Viel Gesprächsstoff bot der facettenreiche ethisch-philosophisch geprägte Beitrag von Dr. Thomas Damberger (Leuphana Universität Lüneburg) zu den Aspekten „Künstliche Intelligenz“, „digitale Evolution“ und „Transhumanismus“. Die Entwicklung, die Damberger aufzeigte, ist offenkundig rasant und in vielen Bereichen auch kritisch zu hinterfragen, was der Referent ebenfalls verdeutlichte. So gebe es Forscher, die der Künstlichen Intelligenz eine Entwicklung vorhersagten, die das menschliche Niveau derart überschreite, dass sie letztlich auch nicht mehr beherrschbar sei.  Transhumanisten als besondere Vertreter dieser Forschung strebten beispielsweise an, die Grenzen der menschlichen Existenz mit Hilfe technischer Verfahren zu überwinden. Damberger zeigte dies am Beispiel der Anhänger der Kryonik auf, die ihre Körper nach dem Tod in flüssigem Stickstoff einfrieren lassen, um vielleicht irgendwann nach zukünftiger Weiterentwicklung von Forschung und Wissenschaft wieder zum Leben erweckt zu werden. Oder das Beispiel von Hans Moravec: Der renommierte Robotiker beschreibt in „Mind Children“ ein Verfahren, die Neuronen des menschlichen Gehirns vollständig zu kopieren und zu speichern, so dass der Mensch quasi im virtuellen Raum leben kann.
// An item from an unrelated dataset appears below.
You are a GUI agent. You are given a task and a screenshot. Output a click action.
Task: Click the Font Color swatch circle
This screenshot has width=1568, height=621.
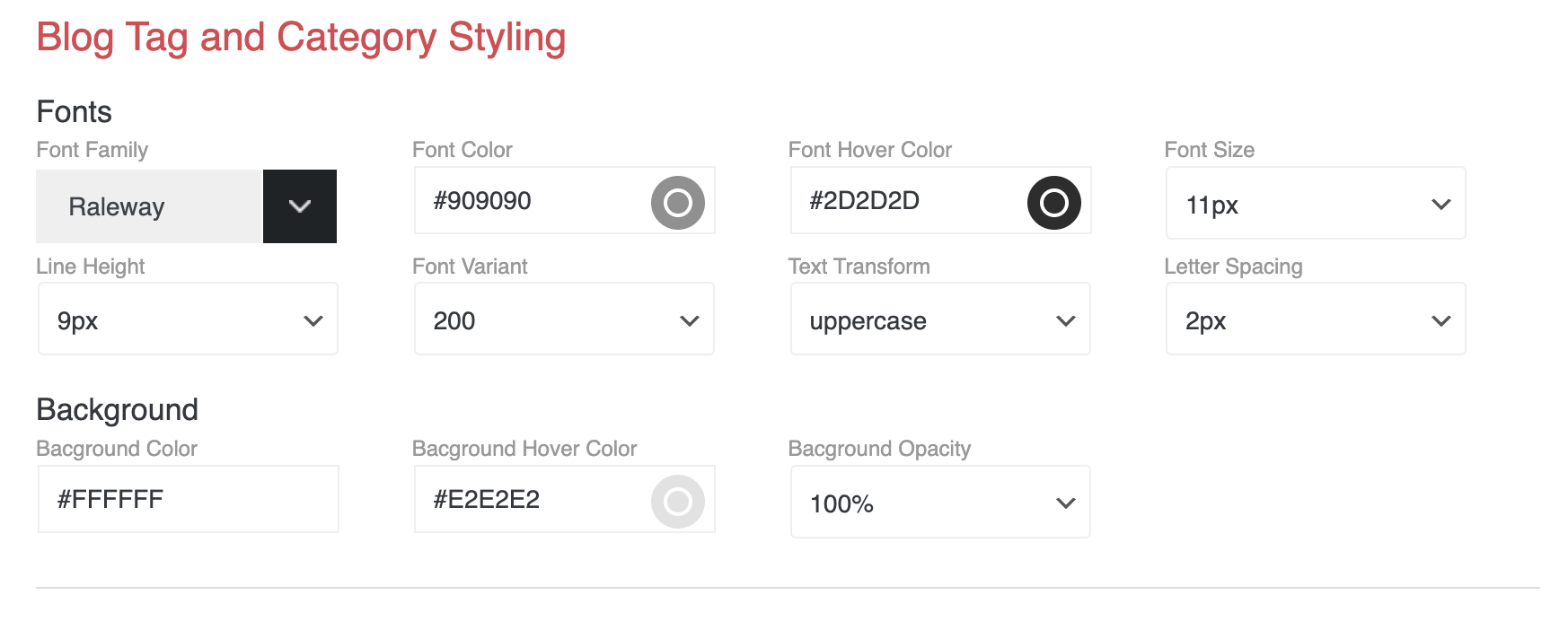click(x=677, y=203)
Eine „virtuelle Unsterblichkeit“ prognostiziert auch einer der Vordenker des Transhumanismus, Raymond Kurzweil. Der Google-Chefentwickler ist sich laut Damberger sicher, dass Künstliche Intelligenz in nicht allzu ferner Zukunft das Ende der Menschheit in jetziger Form bedeutet. Dies sei aber kein Problem, sondern in technischer Verschmelzung mit Künstlicher Intelligenz existiere der Mensch dann als ein post-humanes Wesen weiter. Damberger verdeutlichte, dass es nur wenige bis gar keine zum Beispiel philosophisch-kritischen Wissenschaftler gebe, die solchen Bestrebungen etwas entgegensetzen würden.

Wie immer bot die Tagung auch Raum für alle Regionen und Bereiche des Werks, auf aktuelle Entwicklungen einzugehen. Mit dem Dank an die hervorragende Organisation durch das Leitungsteam der Region Nord endete eine anspruchsvolle und interessante Tagung.